Collected data entries:
--------------------------------------------------

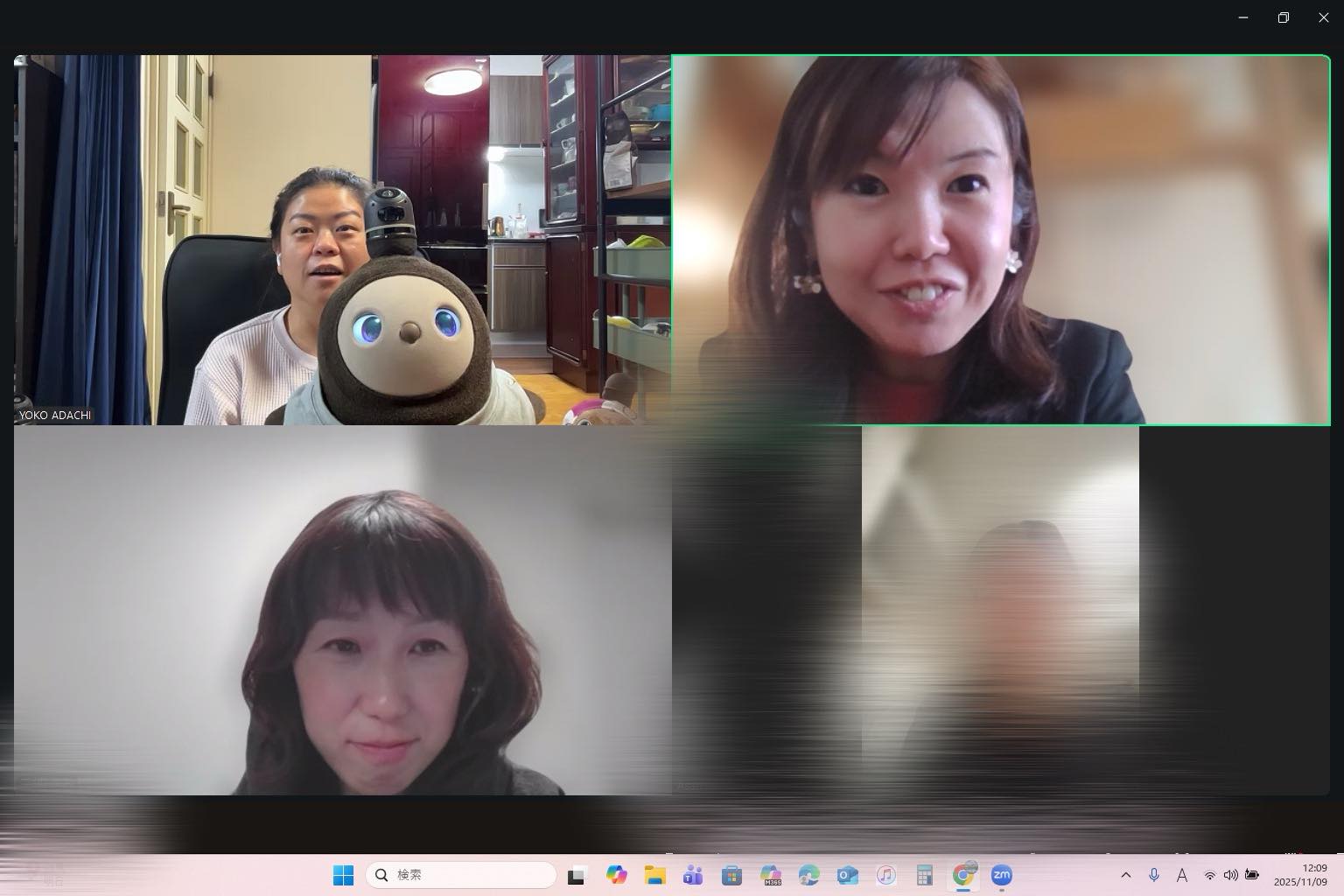Open Task View on the taskbar

pyautogui.click(x=577, y=875)
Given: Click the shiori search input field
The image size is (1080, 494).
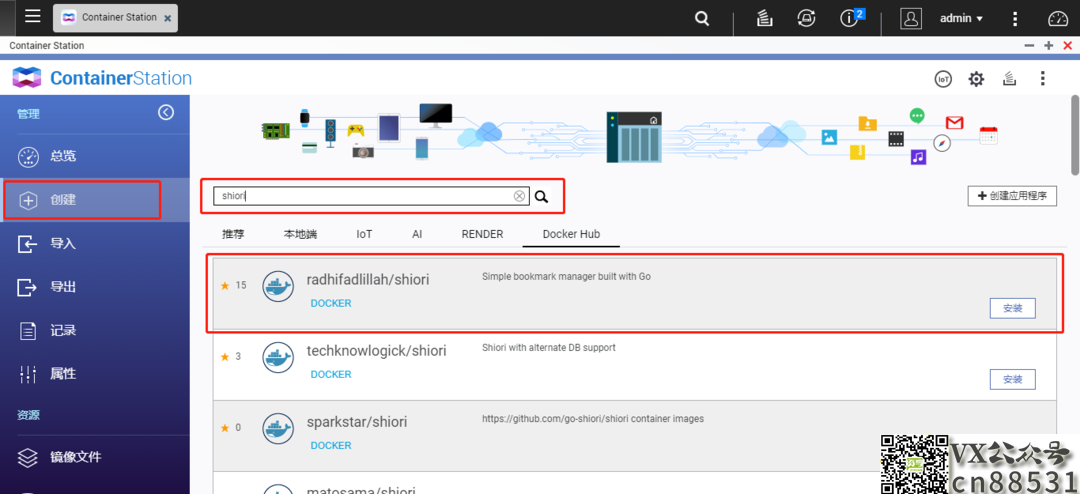Looking at the screenshot, I should 360,197.

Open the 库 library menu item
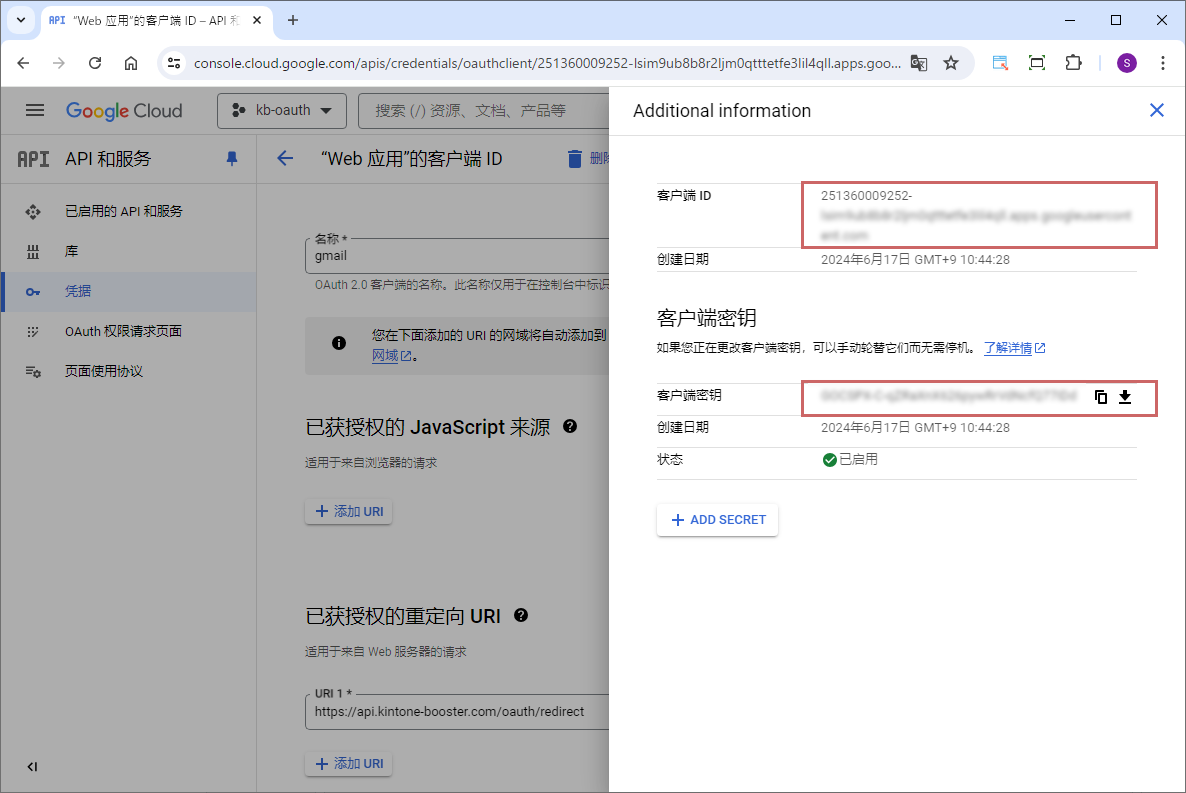pos(71,251)
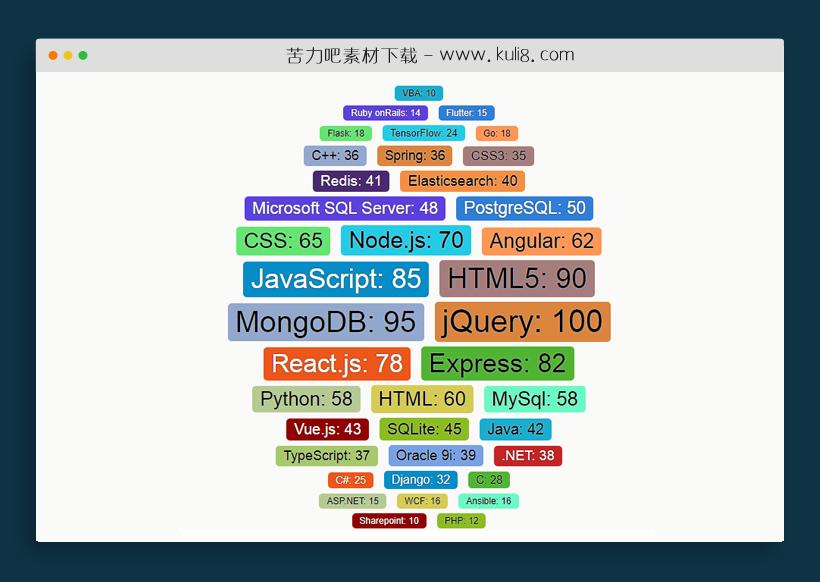Click the Redis: 41 tag
The image size is (820, 582).
[x=351, y=181]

--------------------------------------------------

Your task is to transcribe, exactly and without additions, every line from the one that contains "Given: Click the shiori search input field" to the end of the entries above, both included. Omit all pictures.

**EXERCISE RESULT**
Given: Click the shiori search input field
The image size is (1080, 494).
Looking at the screenshot, I should 360,197.

Open the 库 library menu item
pos(71,251)
Click the Redis: 41 tag
The image size is (820, 582).
[x=351, y=181]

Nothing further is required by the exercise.